Written task | Edit the lines from the one containing "Viewport: 1280px width, 709px height." through the one containing "Click the folder", inclusive, so that "Username" becomes "Password" and nothing else changes, then give back only those lines.

Material for this task |
+ + +
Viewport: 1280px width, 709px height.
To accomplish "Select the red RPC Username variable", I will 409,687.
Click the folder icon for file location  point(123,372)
+ + +
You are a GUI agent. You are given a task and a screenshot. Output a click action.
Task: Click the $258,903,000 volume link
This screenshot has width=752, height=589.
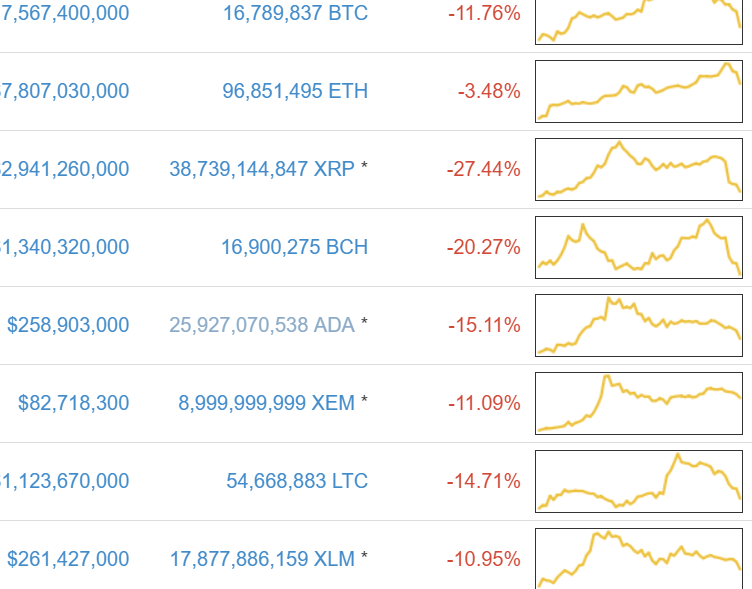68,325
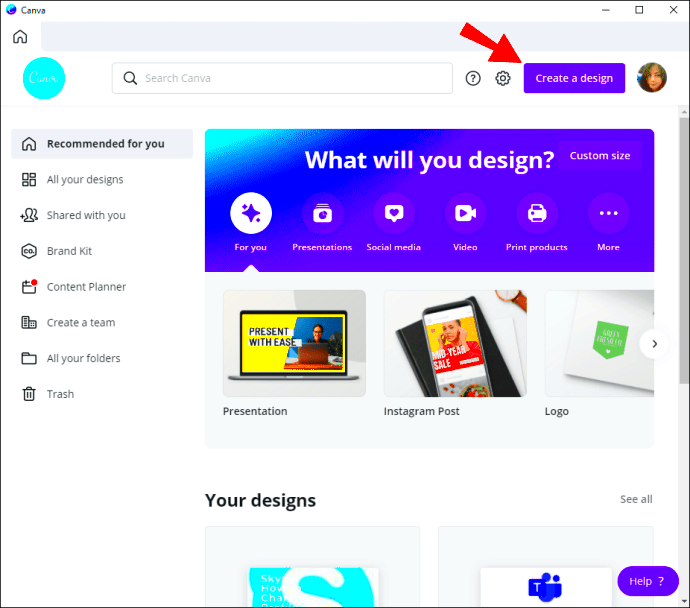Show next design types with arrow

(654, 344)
+ + +
Answer |
Viewport: 1280px width, 709px height.
To accomplish "Select the red RPC Password variable", I will 409,687.
Click the folder icon for file location  point(123,372)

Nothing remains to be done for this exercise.